A decisão de se entregar a este trabalho surgiu depois da experiência de Paula no desenvolvimento de algumas ações pontuais de responsabilidade social para a empresa onde trabalhava e de, no ano passado, ao mudar de emprego, ter sentido que “tinha o contexto adequado para fazer voluntariado” e inscrever-se na Santa Casa. O encontro de expectativas Não basta uma inscrição para começar a fazer voluntariado nas instituições da Santa Casa. Ser voluntário aqui obriga a um compromisso de longo prazo, uma entrevista, formação e depois adequação do perfil do candidato às necessidades específicas de cada sítio.
O primeiro passo é submeter a candidatura online e aguardar pela entrevista, que será marcada dentro de pouco dias, garante Luísa Godinho, diretora do gabinete de promoção do voluntariado da SCML. A entrevista serve para aferir o perfil e a disponibilidade do candidato. “Se estiver tudo OK, passa à fase seguinte, que é a formação inicial.” Na formação “ficam a conhecer a instituição, os valores éticos e deontológicos do voluntariado, a lei do voluntariado”, explica a responsável.
As áreas de voluntariado são muito diversas: da educação à saúde, passando pelo apoio domiciliário. Ao todo, 500 voluntários estão ativamente em programas da Santa Casa, com Luísa Godinho a assegurar que nenhum deles está a ocupar o posto de trabalho de alguém.
As necessidades são tão diversas que Paula até foi confrontada com uma das mais prementes, mas para a qual considerou não estar à altura: “Dar explicações de Matemática e Físico-Química a estudantes de bairros carenciados. Aí, tive de confessar a minha total incompetência para ajudar”, conta. Outro dos projetos com maior necessidade de voluntários era este onde Paula se encontra: “Disseram-me ‘precisamos de alguém que fale com as pessoas, quer fazer?’, e eu disse que sim.”
Estavam assim combinadas as expectativas da Santa Casa e as de Paula, que antes de iniciar este projeto, confessa, tinha como “maior expectativa ser útil e criar valor na vida das pessoas”. Retribuir a ajuda à Santa Casa A história que levou Paula a escolher a Santa Casa para fazer voluntariado começa antes de a própria ter nascido. “O nome da Santa Casa sempre esteve presente na minha casa.
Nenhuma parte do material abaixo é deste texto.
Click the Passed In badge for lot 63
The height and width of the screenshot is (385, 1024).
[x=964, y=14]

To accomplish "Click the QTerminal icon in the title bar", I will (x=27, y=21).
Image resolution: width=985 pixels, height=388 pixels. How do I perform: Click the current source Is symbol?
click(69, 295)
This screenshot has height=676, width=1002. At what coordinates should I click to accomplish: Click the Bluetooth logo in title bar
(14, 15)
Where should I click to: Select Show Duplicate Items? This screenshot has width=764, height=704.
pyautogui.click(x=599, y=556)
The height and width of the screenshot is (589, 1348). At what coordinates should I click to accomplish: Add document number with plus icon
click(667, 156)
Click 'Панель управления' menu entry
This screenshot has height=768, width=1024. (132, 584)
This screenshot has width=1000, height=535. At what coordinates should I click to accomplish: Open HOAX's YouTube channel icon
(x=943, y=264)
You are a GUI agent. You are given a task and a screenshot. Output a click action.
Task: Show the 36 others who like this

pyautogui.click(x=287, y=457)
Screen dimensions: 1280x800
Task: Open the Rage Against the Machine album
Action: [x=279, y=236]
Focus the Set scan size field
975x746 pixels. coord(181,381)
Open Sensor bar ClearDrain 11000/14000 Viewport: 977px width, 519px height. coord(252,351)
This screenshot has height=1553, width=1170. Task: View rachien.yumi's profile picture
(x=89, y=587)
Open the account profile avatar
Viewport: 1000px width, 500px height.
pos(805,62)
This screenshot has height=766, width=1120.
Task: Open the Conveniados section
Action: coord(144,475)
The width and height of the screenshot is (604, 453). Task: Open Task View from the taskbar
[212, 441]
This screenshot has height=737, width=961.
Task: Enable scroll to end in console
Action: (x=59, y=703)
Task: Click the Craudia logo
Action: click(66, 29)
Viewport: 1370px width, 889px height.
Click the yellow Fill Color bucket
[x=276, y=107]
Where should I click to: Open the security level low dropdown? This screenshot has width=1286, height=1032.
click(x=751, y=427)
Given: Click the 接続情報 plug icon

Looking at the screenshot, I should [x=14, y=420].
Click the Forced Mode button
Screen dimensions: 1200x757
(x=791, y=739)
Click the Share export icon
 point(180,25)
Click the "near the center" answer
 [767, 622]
A Santa Casa ajudou os meus pais, no início da vida em comum deles, pelo período que estávamos a viver no país e que foi um contexto um bocadinho complicado. Eu cresci sempre a ouvir dizer que a Santa Casa nos ajudou. Lembro-me de ter 10, 11 anos, num sábado, de acabarmos de almoçar e de o meu pai ir ver um boletim de jogo que estava premiado. O meu pai disse que não queria levantar o prémio e eu, na ânsia de querer receber o dinheiro, perguntei porquê. Ele respondeu-me: ‘A Santa Casa também nos ajudou e isto é uma forma de nós ajudarmos a Santa Casa.’ Portanto, cresci com esta mensagem de que alguém nos ajudou e nós temos de retribuir.”
Por isso, Paula não tem dúvidas de que a sua missão é hoje “retribuir” aquilo que a Santa Casa fez pela sua família, “não interessa se foi muito ou pouco”. Também hoje, a voluntária partilha esses princípios com a filha e está desejosa que complete os 16 anos para poder participar já em algumas ações de voluntariado. “Ela já tem essa consciência e também partilho muito do trabalho que é feito aqui, o retorno que nos dá, para que ela perceba que o trabalho na vida não tem sempre de ter um salário económico, se calhar o salário que mais gozo nos dá é o emocional.”